Trends toward free tiers, usage-driven models and pricing transparency disrupt all foundational aspects of the SaaS pricing strategy
December 2021
Authors: Bryan Belanger, Colin Naples
December 2021
Authors: Bryan Belanger, Colin Naples
A pricing page with quantitative pricing details in some form is best practice. Most firms do not highlight editions, but nearly all use forms, interactive content, and other anti-scraping measures to make competitive consumption of their list pricing more difficult.
Paid trials are extinct, and free trials are uncommon. While some of this can be attributed to the growing popularity of “forever free” editions, many organizations still push prospective buyers to a demo or other sales interaction as a first step in their process.

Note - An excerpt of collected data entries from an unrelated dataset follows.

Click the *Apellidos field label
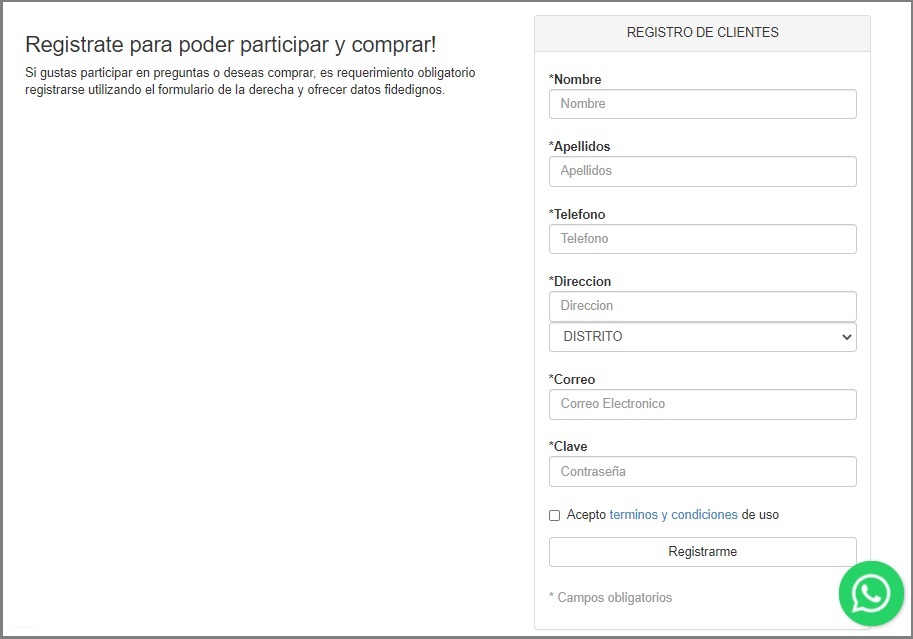Viewport: 913px width, 639px height. (x=579, y=146)
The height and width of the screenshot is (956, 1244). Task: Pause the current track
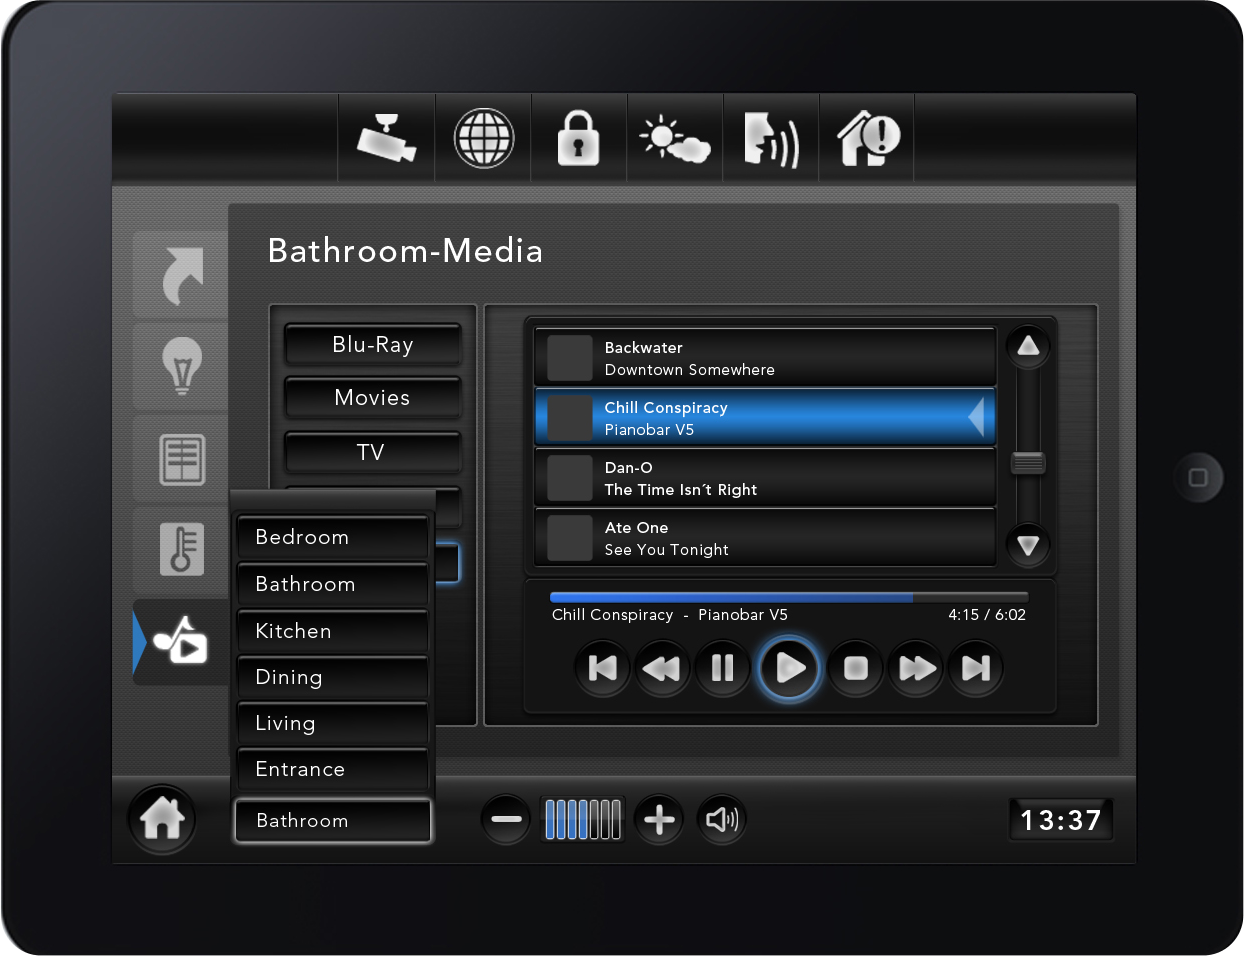click(x=722, y=668)
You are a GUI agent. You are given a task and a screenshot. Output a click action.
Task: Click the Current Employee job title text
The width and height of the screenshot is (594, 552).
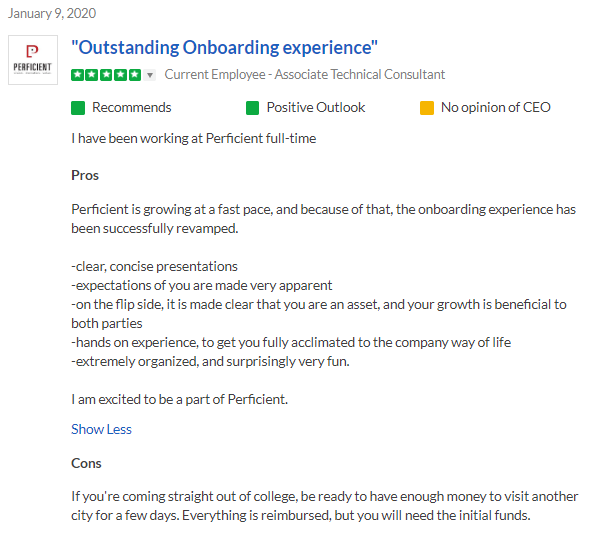click(x=305, y=75)
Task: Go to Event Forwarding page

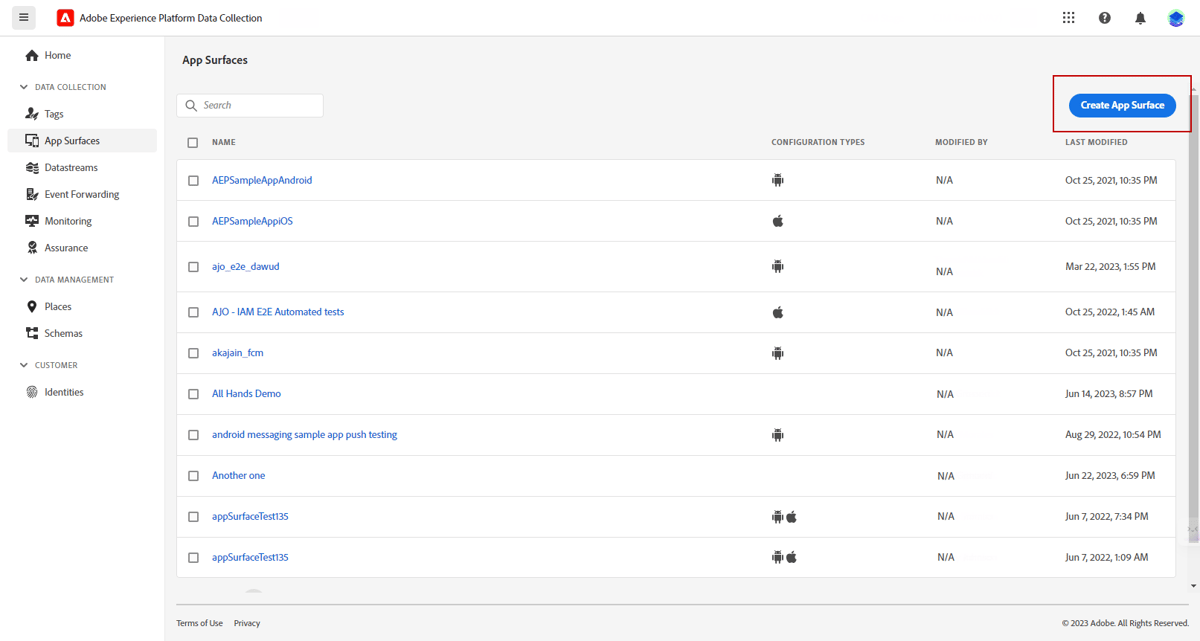Action: [x=81, y=194]
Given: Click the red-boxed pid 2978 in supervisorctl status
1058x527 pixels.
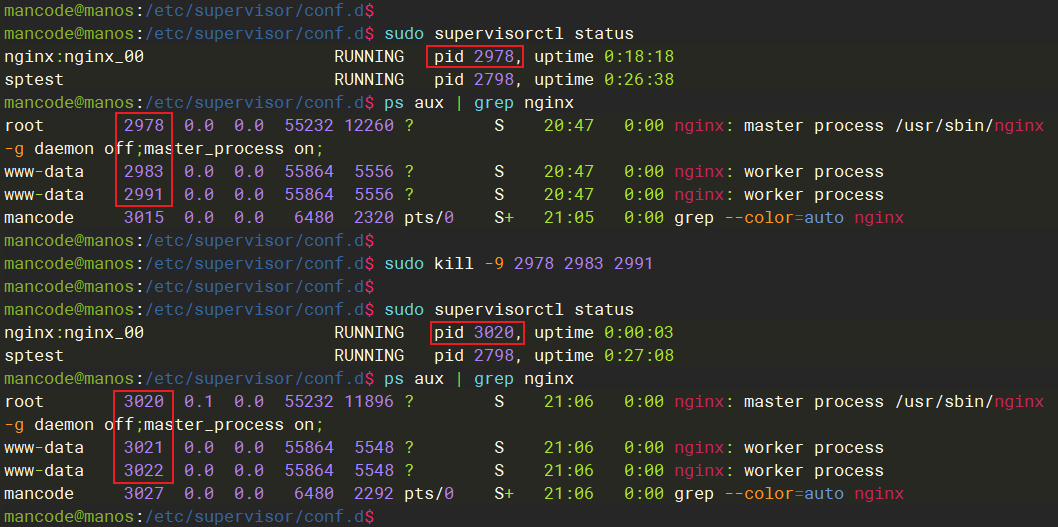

Approximately 73% of Forbes Top 100 offerings benchmarked use a tiered model, with many using a traditional “bronze-silver-gold” three tier model or adding a fourth free or freemium tier. Usage factors permeate tiered packaging; over 60% of offerings have usage elements to define tiers.
While usage is becoming central to SaaS vendor commercial strategy, pricing models will be slow to evolve to truly usage-based. Thirty-six percent of the Forbes Cloud 100 offerings use subscription models that charge a flat monthly fee versus 27% that use a true usage-based pricing meter.
List pricing is a starting point but is segment- and commercial-model-specific. Some norms exist in relative price ranges for different categories of offerings. More consistency exists in standard term and volume discounting across SaaS subindustries.